A Constituição Brasileira determina que os municípios gastem no mínimo 15% de sua receita com saúde e 25% com educação. Já os estados devem destinar 12% da receita à saúde e 25% à educação. O relatório do senador Márcio Bittar que institui o auxílio emergencial prevê o fim dessa obrigação.

É claro que a sociedade precisa discutir a qualidade do gasto em saúde e educação e ampliar os mecanismos de transparência dos mesmos. Mas mexer atabalhoadamente nos mínimos constitucionais não é o melhor caminho para isso.

A existência de um valor mínimo de investimento para a saúde é um dos pilares do SUS. Em meio a esta dramática pandemia e seus efeitos futuros, colocar os secretários de saúde com um “pires na mão” não seria apenas insensibilidade, seria sadismo dos nossos parlamentares.

Apenas durante as ditaduras do Estado-Novo e militar o país não teve um investimento mínimo em educação definido por lei. Não creio que nossos parlamentares, que merecem o elogio da sociedade pela aprovação do novo Fundeb há poucos meses, caiam em contradição e virem as costas à educação pública mimetizando ditaduras.

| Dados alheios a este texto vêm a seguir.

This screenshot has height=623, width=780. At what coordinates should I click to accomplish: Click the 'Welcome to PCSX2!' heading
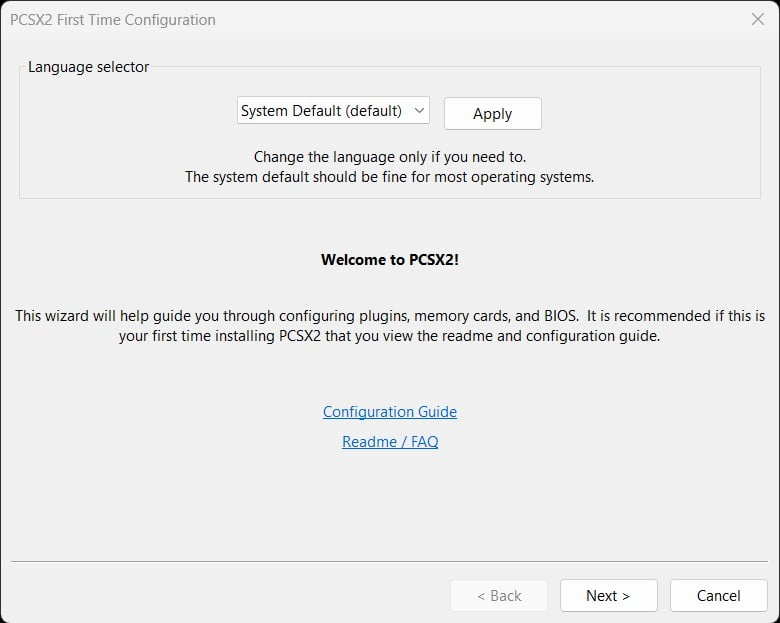[x=390, y=260]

Dada a previsível reação da sociedade, é possível que o fim das vinculações de educação e saúde sejam apenas uma cortina de fumaça para a realização de um sonho antigo do ministro Paulo Guedes: um piso único que destine 40% das receitas para as duas áreas, dando liberdade aos prefeitos e governadores para escolherem como distribuir os recursos entre as mesmas. Esta medida também promoverá a redução de investimentos nas duas áreas, com maior prejuízo para a educação.

Levantamento realizado por esta Folha em 2019 —portanto antes da pandemia— indicou que o gasto médio nas capitais com saúde era de 21,6% e na educação de 25,8%, perfazendo um total de 47,4%, o que já estava acima dos 40% previstos por Guedes em sua proposta inicial.

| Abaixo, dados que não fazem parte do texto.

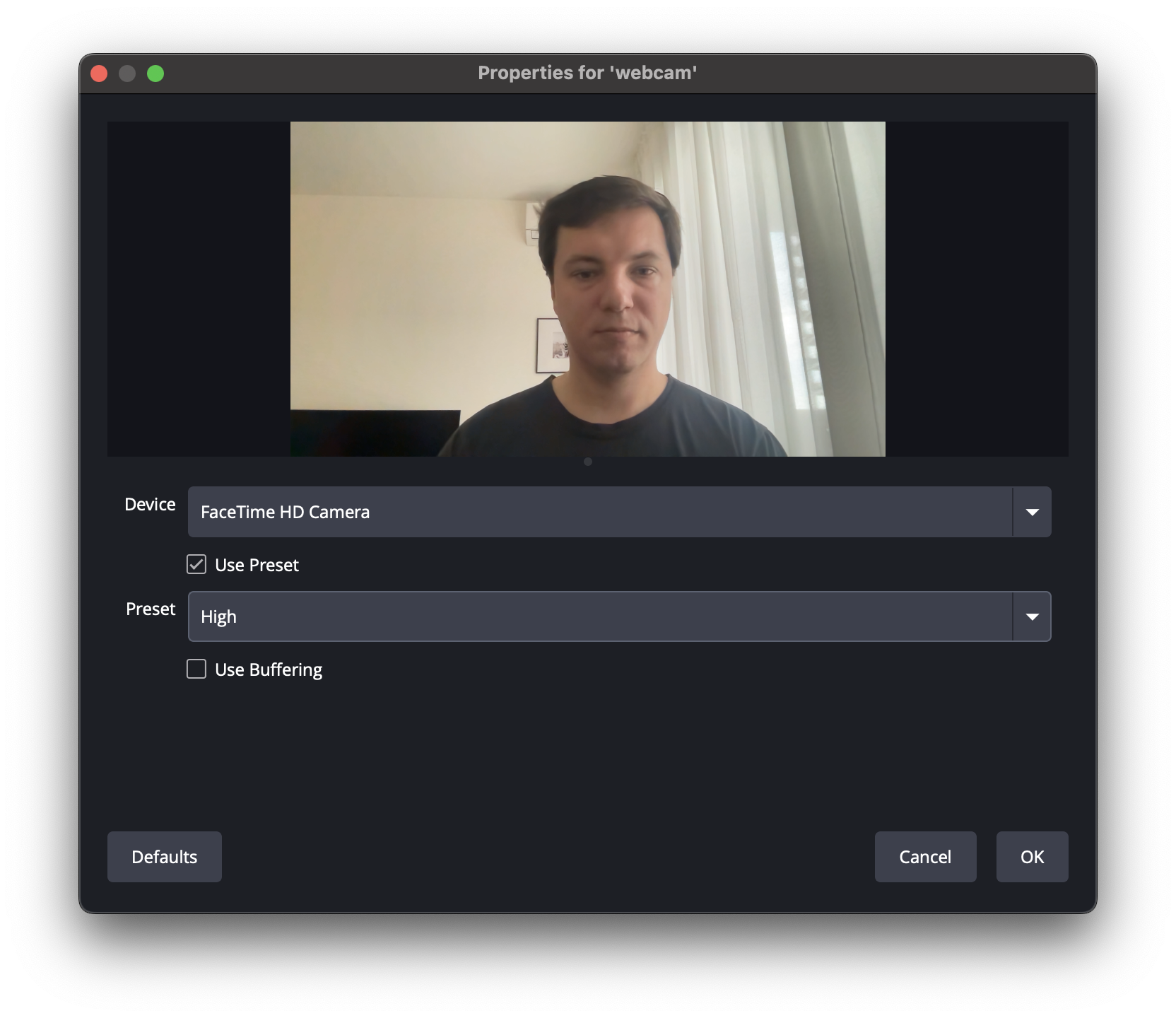
Task: Uncheck the Use Preset checkbox
Action: pyautogui.click(x=196, y=564)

Estudo do Instituto de Pesquisa Econômica Aplicada de setembro de 2020 vai na mesma direção: 80% dos 5.480 municípios da amostra gastam mais do que o piso. Segundo os pesquisadores do instituto em um cenário de unificação dos pisos as perdas da educação tendem a ser maiores que as da saúde, dadas as características das despesas das duas áreas.

Há um dado adicional. Como já escrevi nesse espaço, a saúde é uma área que mobiliza demandas imediatas dos cidadãos, lida com a dor, a possibilidade da morte e a qualidade de vida. Os resultados educacionais na maioria das vezes são alcançados em prazos que ultrapassam o período de uma gestão. Os políticos são racionais e procuram maximizar a moeda que garante sua sobrevivência: o voto. Qual seria a escolha de um candidato à reeleição? Inaugurar postos de saúde ou investir em educação?

Nosso país tem um enorme passivo na área de educação. O número de matrículas em creche é baixíssimo, a pré-escola não foi universalizada, não conseguimos garantir educação de qualidade para todos. Esse passivo foi ampliado durante a pandemia do Coronavirus, o que exigirá mais investimentos.

Está nas mãos do Congresso Nacional decidir se reafirmará seu compromisso com a educação pública, expresso na aprovação do novo Fundeb em 2020, ou se aceitará aprovar de “contrabando” na lei do auxílio emergencial, um dispositivo que na prática reduzirá os investimentos em educação e tornará permanente algo que nem as ditaduras conseguiram: acabar com o investimento mínimo em educação no Brasil.

*O título desse artigo foi inspirado na campanha nas redes da Campanha Nacional pelo Direito à Educação.